The Sylvester Gallai Theorem and Sections of Varieties with "Simple Topology".
There are many cases of the question as stated that follow quickly from the standard Sylvester-Gallai theorem. If $V$ is an $r$-dimensional variety, then its intersection with a generic $(n-r)$-plane is a finite set of points. You can then apply the standard Sylvester-Gallai theorem, or the high-dimensional generalization stated here.
There are cases where nothing can be said for singular varieties. As a warm-up, let's consider a set which is not an algebraic variety but a union of line segments. Then it could be the union of all of the interior diagonals of a convex polytope $P$ with complicated facets. For instance you could take all of the interior diagonals of the Cartesian product of two $n$-gons. Any 3-plane that intersects $P$ 3-dimensionally has to intersect many of the edges.
A line segment is not a real algebraic variety. However, it can be replaced by a thin needle with cusps at the ends that is a real algebraic variety. You can replace all of the diagonals with these needles, as long as you skip the edges of $P$ itself, and the result will still lie in the convex hull of $P$.
A needle of this type can have a cross-section of any dimension and very complicated topology. If you asked for a hyperplane that specifically intersects in more than a finite set, then the diagonal-needle construction can force a lot of topology.
You could specifically look at non-singular varieties. I don't have a rigorous result here, but the smooth restriction would make it difficult to avoid hyperplanes that do something at the boundary of the convex hull of $V$. The Sylvester-Gallai theorem is more about things that have to happen in the interior if they do not happen at the boundary of the convex hull.

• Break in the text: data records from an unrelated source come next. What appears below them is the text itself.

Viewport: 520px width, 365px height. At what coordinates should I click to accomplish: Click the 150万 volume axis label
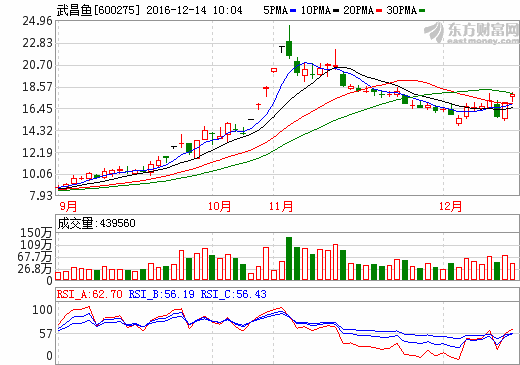pyautogui.click(x=36, y=233)
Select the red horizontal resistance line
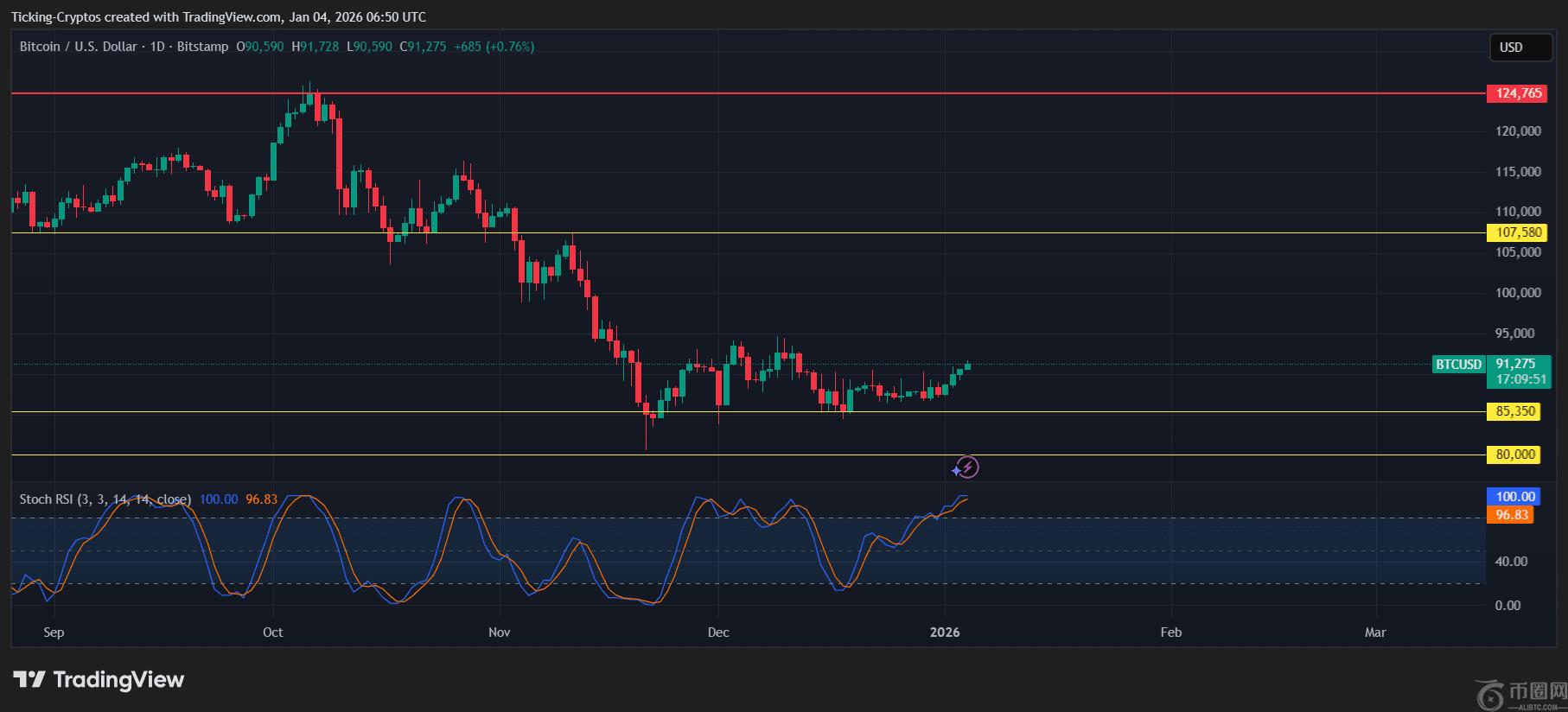The height and width of the screenshot is (712, 1568). (x=778, y=93)
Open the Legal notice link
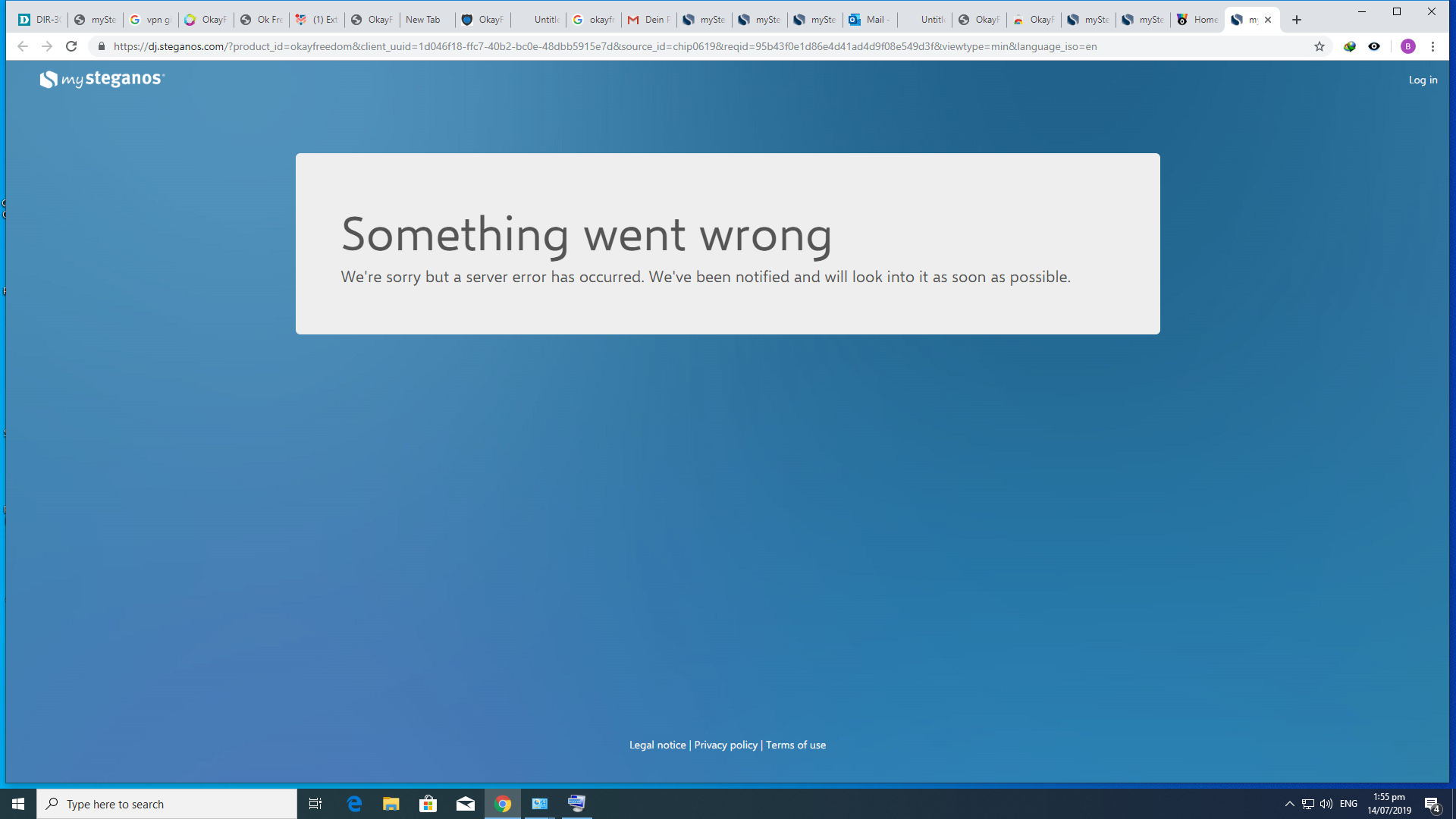This screenshot has height=819, width=1456. click(657, 745)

You could bound the degree of the variety $V$. Then a simple compactness argument bounds the complexity of intersects, and there are a lot of interesting bounds on the topology of $V$ itself. But that also goes against the spirit of Sylvester-Gallai, because the number of points in that result is not bounded.
Maybe a more interesting variation is to keep a finite intersection, but replace the hyperplane with a $V$ with bounded degree. However, that is no longer the question posted.
The question is a bit open-ended. I can think of several constructions that seem to ask for a less open-ended question, or a question which is open-ended in a different way.